69 Background: Tennessee Oncology (TO) is a large, outpatient community oncology practice with over 200 providers and 35 clinical sites of care across Tennessee and northern Georgia. As an Oncology Care Model (OCM) participant, TO received claims data from Medicare during its OCM participation from 2016-2021. TO adopted continuous quality improvement initiatives to succeed in the program. Here we highlight our adoption of biosimilars and implementation of an independent clinical pathway program. Methods: OCM claims data received from Medicare were analyzed to determine total cost of care (TCOC) per the OCM methodology. TCOC subgroup analysis was conducted by percentage of spend over time on therapeutic and supportive care drugs, emergency room utilization, and hospitalizations. Biosimilar adoption and pathway utilization rates were tracked internally. Results: 27,927 OCM episodes were attributed to TO during the study period 2016-2021. During this time frame and as a percentage of TCOC, total drug spending increased from 58% to 71%. Conversely, spending on hospital and emergency room utilization as a percentage of TCOC decreased from 11.6% to 7.9% and 1.4% to 1.0%, respectively. Within drug spending, the ratio of supportive to therapeutic drug costs decreased from 29.5% to 7.5%. Despite increased spend on therapeutic drugs towards the end of the model, pathway adherence was over 90%, and trastuzumab and bevacizumab biosimilar adoption rates were over 86% and 97%, respectively. Conclusions: Relative contributions to TCOC changed over time during OCM. The percentage of costs associated with pharmaceuticals increased, while costs associated with hospitalizations and emergency room utilization decreased.
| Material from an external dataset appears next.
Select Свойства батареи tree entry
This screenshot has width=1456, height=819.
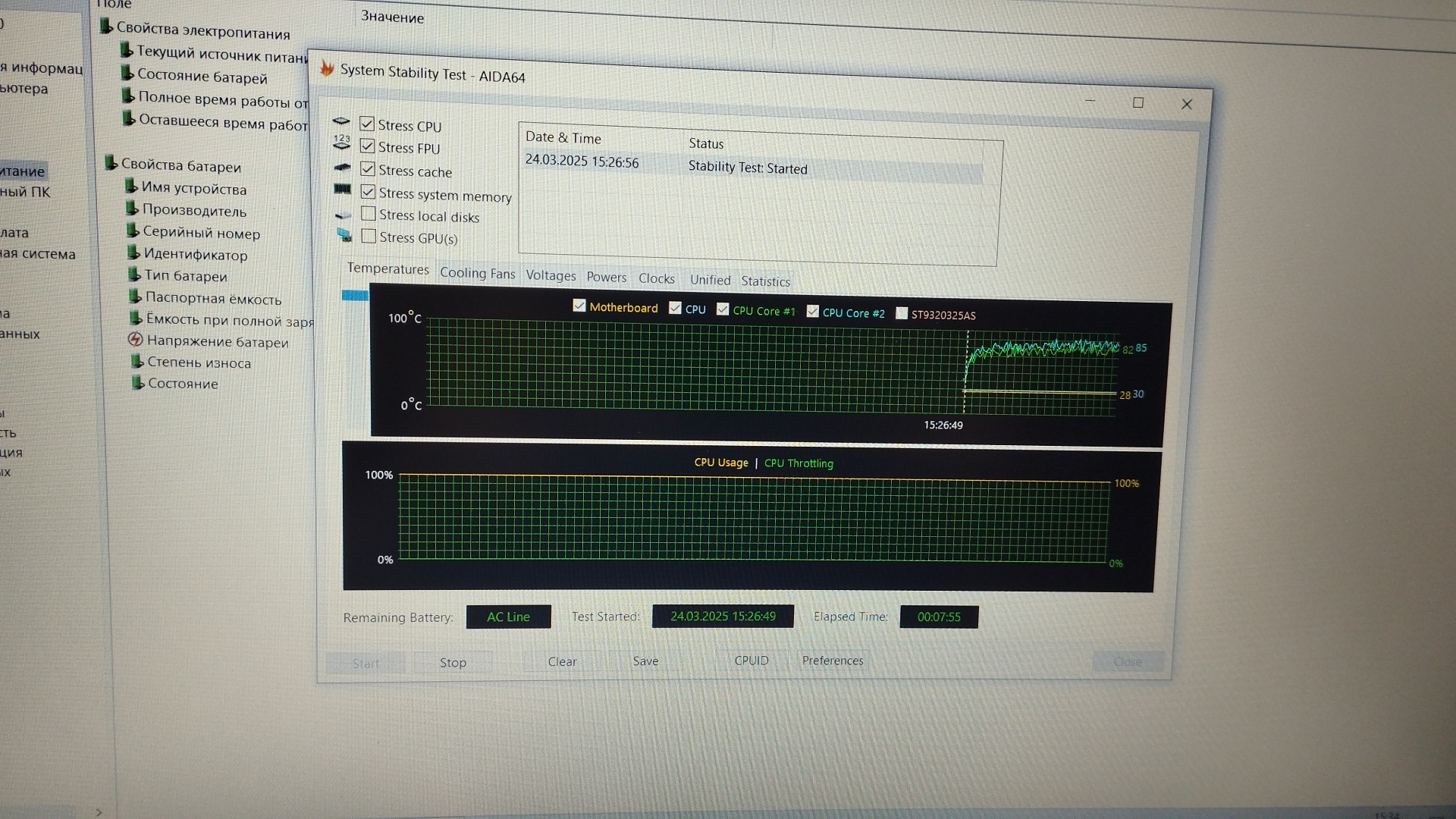coord(180,166)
Within costs for pharmaceuticals, there was a significant increase in the percentage of costs for therapeutics versus supportive care drugs. High rates of biosimilar conversion and pathway adherence suggest increased drug spend reflects a change in oncology practice, not an effect of inappropriate utilization. These trends have implications for future developments of oncology value-based care programs.